GLENN: I can't think of a time in American history, in the -- in my lifetime, that it's been harder to find a man who will stand up for what is right even against all odds and stand up because it is right, even if it hurts him. I've never experienced a time in my life where it is more important to zoom out and look at the big principles as opposed to zooming in and seeing the daily squabbles.
And that's what we want to do here in this segment.
STU: Yeah, there's a new book called Scalia Speaks: Reflections on Law, Faith, and Life Well-Lived. Antonin Scalia is certainly a guy that represents what you're talking about.
And the book is by -- one of the coeditors is Ed Whelan. You've probably read his stuff online with National Review. And the book just came out. And Ed joins us now.
GLENN: Hey, Ed, this is a collection of speeches. Some of them were unknown that he gave?
ED: That's right, Glenn. Actually, almost all of them had never been published anywhere before. It's a real treasure trove of Justice Scalia's thoughts, not just on law, but on faith, on learning, on life. I think everyone will find it just a delight.
GLENN: So, Ed, could you find any place -- as you were looking at his speeches and you were looking at his life, could you find any place to where you think he was deeply conflicted in the sense that he didn't want to make a decision or didn't want to do something, but because he believed in the Constitution, he did make that tough choice?
ED: Well, he made it quite clear that one example of that is on the matter of flag-burning. That, you know, he made the decisive vote back in the late '80s, holding that laws that specifically target flag-burning violate the First Amendment. He makes it quite clear, that if he had his way, you know, hippie flag burners would be tossed in jail. So that's just one example.
Lots of areas of criminal procedure are another. And then even on the hot-button issues. That are so contested. It's important to recognize that his position was that these were matters left to the democratic processes to decide one way or another. He did not, unlike folks on the left, misread the Constitution, to impose his supposed views on say abortion or marriage.
GLENN: One of the things that is going on right now is this idea that our rights come from God and not the government. And it seems bizarre at how many people believe that somehow or another, that rights don't come from God. That they do come from a man-made source.
Did you find anything where he was talking about that?
ED: Oh, absolutely. It recurs throughout his speeches. His recognition that our founding principles recognize that our rights come from God. And the Constitution sets up a structure that's designed to protect and fulfill those rights. Absolutely. That's at the very heart of his understanding of what America is.

PROBLEM SET:
1. Update the transcript from "STU: Yeah, there's" up to and including "just a delight.", replacing "treasure trove" with "gold mine".
2. According to the transcript, on what matter did Scalia cast the decisive vote in the late '80s?
Rely on the transcript alone.

SUPPLIED DATA:
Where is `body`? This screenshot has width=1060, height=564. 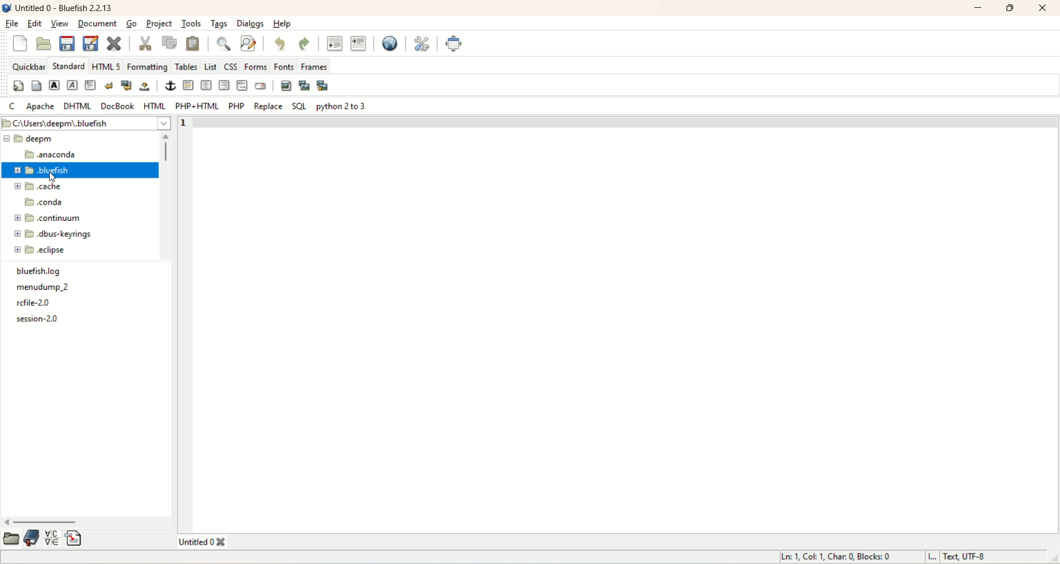
body is located at coordinates (36, 84).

TASK SOLUTIONS:
1.
STU: Yeah, there's a new book called Scalia Speaks: Reflections on Law, Faith, and Life Well-Lived. Antonin Scalia is certainly a guy that represents what you're talking about.
And the book is by -- one of the coeditors is Ed Whelan. You've probably read his stuff online with National Review. And the book just came out. And Ed joins us now.
GLENN: Hey, Ed, this is a collection of speeches. Some of them were unknown that he gave?
ED: That's right, Glenn. Actually, almost all of them had never been published anywhere before. It's a real gold mine of Justice Scalia's thoughts, not just on law, but on faith, on learning, on life. I think everyone will find it just a delight.

2. The matter of flag-burning.